Tulisan ini saya tulis tahun 2012 lalu, dan ternyata
di tahun 2013 ini semakin Nampak apa yang telah saya maksudkan. Seperti dalam
hal projek pengadaan lembar soal dan lembar jawab Ujian Nasional (UN). Tulisan ini
berusaha untuk mengkritisi mereka yang bergerak dibidang pendidikan, namun ia
tidak mendidik tetapi malah memanfaatkan jabatan yang dimiliki untuk
kepentingan sendiri.
Di era
globalisasi seperti sekarang ini, pendidikan tetap menjadi jantung kemajuan.
Dengan pendidikan orang bisa menggenggam dunia dan tanpanya ia akan teralienasi
atau bahkan hilang tenggelam ditelan kemajuan informasi itu sendiri.

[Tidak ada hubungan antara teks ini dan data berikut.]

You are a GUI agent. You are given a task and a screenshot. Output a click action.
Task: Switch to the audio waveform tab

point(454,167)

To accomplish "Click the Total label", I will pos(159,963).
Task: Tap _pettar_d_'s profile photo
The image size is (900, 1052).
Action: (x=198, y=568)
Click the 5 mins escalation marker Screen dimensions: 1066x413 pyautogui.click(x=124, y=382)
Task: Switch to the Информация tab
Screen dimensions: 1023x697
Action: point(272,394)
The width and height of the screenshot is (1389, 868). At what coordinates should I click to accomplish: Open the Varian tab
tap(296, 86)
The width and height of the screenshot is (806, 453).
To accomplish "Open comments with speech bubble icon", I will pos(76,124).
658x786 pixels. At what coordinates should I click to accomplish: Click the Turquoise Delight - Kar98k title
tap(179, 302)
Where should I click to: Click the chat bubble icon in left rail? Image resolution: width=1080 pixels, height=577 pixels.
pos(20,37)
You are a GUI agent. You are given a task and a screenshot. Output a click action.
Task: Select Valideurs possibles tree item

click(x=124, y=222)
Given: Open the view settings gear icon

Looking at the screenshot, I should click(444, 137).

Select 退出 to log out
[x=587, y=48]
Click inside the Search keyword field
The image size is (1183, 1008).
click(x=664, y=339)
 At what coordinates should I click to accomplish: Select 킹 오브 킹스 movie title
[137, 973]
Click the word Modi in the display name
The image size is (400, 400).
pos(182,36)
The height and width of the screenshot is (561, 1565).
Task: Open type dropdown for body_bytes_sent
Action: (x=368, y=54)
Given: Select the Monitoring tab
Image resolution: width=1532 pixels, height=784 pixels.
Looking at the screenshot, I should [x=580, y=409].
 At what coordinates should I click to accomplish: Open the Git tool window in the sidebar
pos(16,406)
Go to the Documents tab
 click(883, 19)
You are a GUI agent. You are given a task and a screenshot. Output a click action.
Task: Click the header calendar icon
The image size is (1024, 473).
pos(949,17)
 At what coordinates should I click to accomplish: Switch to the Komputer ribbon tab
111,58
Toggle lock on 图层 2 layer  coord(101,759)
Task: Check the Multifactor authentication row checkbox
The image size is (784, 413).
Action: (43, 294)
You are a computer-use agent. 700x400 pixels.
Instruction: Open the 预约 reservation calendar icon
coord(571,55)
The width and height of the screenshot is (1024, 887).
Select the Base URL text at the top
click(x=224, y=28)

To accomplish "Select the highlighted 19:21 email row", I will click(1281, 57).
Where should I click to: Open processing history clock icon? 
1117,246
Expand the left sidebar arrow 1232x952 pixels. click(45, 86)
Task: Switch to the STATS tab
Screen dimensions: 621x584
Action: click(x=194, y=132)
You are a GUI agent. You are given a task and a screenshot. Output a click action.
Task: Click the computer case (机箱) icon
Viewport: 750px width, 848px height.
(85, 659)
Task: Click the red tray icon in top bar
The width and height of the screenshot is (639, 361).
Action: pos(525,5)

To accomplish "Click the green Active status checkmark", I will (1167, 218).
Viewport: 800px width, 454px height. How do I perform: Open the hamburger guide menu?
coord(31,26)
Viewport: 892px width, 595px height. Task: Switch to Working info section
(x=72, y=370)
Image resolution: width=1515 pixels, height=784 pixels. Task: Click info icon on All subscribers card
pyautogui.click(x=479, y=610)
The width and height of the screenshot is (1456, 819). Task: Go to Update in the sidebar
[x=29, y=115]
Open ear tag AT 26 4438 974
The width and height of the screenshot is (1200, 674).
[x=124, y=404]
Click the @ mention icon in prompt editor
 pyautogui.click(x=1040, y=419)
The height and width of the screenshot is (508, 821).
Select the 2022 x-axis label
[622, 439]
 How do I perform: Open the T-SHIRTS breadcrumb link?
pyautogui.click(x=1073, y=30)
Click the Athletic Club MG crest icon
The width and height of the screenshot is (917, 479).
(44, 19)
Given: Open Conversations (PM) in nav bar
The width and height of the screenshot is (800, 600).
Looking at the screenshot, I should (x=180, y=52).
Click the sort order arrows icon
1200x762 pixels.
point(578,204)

Bukan
hanya kawasan kota saja yang diselubungi dengan pendidikan dari mulai
pendidikan dasar, menengah hingga tingkat atas, daerah pedesaan pun mulai
dihinggapi pula, tak terkecuali daerah pedalaman yang jauh dari akses teknologi
informasi.
Dengan adanya pendidikan secara
otomatis terbuka pulalah peluang-peluang baru tuk ‘meraup keuntungan
sebesar-besarnya’. Posisi kekuasaan pun jadi posisi strategis, tuk mempercepat
akses menuju tujuan itu. Maka dari itu tak mengherankan, pertarungan
kepentingan pun menyertai dunia ini. Bukan hanya membayangi dunia politik
ekonomi yang sudah sejak lama diikat olehnya. Memang
ada bermacam motif orang masuk ke dunia yang satu ini, mulai motif pengajaran,
motif ekonomi hingga motif ‘penguasaan’. Dan itupun menjadi tradisi yang turun
menurun tanpa harus diwariskan oleh generasi sebelumnya.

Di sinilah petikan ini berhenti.